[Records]
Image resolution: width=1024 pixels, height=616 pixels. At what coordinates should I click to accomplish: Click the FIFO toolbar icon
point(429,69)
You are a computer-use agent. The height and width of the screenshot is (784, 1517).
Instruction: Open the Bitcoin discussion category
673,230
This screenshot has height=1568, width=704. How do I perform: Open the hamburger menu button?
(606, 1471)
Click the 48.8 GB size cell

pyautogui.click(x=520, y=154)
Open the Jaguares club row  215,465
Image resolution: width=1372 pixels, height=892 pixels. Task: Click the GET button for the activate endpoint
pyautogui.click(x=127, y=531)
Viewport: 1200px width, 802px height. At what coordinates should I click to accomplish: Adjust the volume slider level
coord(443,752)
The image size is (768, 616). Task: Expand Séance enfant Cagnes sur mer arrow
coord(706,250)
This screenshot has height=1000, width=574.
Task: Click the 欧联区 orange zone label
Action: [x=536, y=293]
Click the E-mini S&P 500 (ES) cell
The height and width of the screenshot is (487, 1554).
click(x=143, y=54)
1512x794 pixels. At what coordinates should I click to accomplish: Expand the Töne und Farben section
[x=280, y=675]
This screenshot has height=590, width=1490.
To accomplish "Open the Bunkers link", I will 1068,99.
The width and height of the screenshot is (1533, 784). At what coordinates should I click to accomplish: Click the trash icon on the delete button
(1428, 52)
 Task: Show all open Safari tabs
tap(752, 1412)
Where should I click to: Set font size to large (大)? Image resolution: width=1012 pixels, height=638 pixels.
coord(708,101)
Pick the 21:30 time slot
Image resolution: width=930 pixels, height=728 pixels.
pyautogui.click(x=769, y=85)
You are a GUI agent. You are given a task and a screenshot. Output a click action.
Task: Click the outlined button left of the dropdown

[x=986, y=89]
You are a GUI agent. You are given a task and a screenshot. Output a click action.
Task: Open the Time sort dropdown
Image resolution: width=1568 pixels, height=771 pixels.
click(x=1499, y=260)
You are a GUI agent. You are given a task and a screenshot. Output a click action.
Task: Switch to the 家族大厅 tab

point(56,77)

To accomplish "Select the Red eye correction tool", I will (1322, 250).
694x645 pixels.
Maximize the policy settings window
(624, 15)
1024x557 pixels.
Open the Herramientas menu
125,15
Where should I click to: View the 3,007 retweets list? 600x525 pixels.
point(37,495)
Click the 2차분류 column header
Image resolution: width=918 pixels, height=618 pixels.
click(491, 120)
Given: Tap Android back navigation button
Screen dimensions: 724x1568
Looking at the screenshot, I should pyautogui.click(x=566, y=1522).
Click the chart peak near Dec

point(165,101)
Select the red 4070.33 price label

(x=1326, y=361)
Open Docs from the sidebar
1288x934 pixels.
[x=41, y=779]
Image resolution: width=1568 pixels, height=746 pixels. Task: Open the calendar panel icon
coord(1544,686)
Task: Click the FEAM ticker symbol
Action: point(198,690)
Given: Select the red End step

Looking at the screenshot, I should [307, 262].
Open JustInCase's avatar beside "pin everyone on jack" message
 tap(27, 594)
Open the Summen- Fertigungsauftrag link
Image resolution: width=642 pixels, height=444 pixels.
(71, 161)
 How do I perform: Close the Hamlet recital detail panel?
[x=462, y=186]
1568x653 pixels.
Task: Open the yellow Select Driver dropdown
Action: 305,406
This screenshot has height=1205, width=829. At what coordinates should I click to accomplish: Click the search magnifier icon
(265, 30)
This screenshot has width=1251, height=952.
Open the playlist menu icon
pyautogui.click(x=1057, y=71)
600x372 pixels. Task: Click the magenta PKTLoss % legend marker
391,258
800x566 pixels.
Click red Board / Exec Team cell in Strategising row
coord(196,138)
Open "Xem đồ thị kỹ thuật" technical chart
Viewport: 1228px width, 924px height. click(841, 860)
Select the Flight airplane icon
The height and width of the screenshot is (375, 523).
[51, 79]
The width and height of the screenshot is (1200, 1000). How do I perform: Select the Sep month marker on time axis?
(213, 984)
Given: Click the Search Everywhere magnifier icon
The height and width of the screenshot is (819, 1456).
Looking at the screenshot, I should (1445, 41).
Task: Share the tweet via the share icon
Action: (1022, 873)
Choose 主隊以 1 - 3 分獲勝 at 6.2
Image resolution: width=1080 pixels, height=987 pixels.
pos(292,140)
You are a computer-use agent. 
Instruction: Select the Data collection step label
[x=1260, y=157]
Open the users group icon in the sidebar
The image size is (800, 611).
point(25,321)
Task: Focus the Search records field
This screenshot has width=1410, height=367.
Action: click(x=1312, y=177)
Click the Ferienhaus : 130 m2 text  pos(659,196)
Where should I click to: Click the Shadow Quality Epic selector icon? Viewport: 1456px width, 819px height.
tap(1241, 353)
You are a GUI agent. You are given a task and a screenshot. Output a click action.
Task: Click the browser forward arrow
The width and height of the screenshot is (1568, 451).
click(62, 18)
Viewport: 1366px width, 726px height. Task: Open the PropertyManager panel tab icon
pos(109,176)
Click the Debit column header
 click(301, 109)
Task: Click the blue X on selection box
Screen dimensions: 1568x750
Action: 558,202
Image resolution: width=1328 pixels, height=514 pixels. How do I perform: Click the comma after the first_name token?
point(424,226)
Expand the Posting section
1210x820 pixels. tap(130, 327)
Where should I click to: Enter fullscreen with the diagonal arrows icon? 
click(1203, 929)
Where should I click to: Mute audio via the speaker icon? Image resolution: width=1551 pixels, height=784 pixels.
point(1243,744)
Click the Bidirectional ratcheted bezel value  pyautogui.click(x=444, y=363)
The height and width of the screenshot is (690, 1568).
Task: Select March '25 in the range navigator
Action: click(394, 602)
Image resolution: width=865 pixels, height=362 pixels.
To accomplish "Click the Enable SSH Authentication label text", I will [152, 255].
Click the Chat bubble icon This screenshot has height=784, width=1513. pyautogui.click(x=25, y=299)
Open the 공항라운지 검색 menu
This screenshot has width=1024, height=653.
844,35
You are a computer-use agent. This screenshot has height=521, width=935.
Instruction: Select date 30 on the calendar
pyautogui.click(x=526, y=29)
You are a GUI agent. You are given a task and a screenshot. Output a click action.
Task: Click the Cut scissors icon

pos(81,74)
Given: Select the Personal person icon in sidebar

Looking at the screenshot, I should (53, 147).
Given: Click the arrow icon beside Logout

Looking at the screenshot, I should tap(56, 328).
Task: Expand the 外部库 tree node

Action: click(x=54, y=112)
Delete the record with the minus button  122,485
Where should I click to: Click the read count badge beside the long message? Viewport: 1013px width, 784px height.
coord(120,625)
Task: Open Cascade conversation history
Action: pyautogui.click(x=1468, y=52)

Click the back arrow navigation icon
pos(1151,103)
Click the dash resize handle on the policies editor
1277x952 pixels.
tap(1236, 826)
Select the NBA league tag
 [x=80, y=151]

*The problem*
Identify each line in the material that contains the word "cell", and copy those lines.

*Task result*
Click the 48.8 GB size cell
Click the E-mini S&P 500 (ES) cell
Click red Board / Exec Team cell in Strategising row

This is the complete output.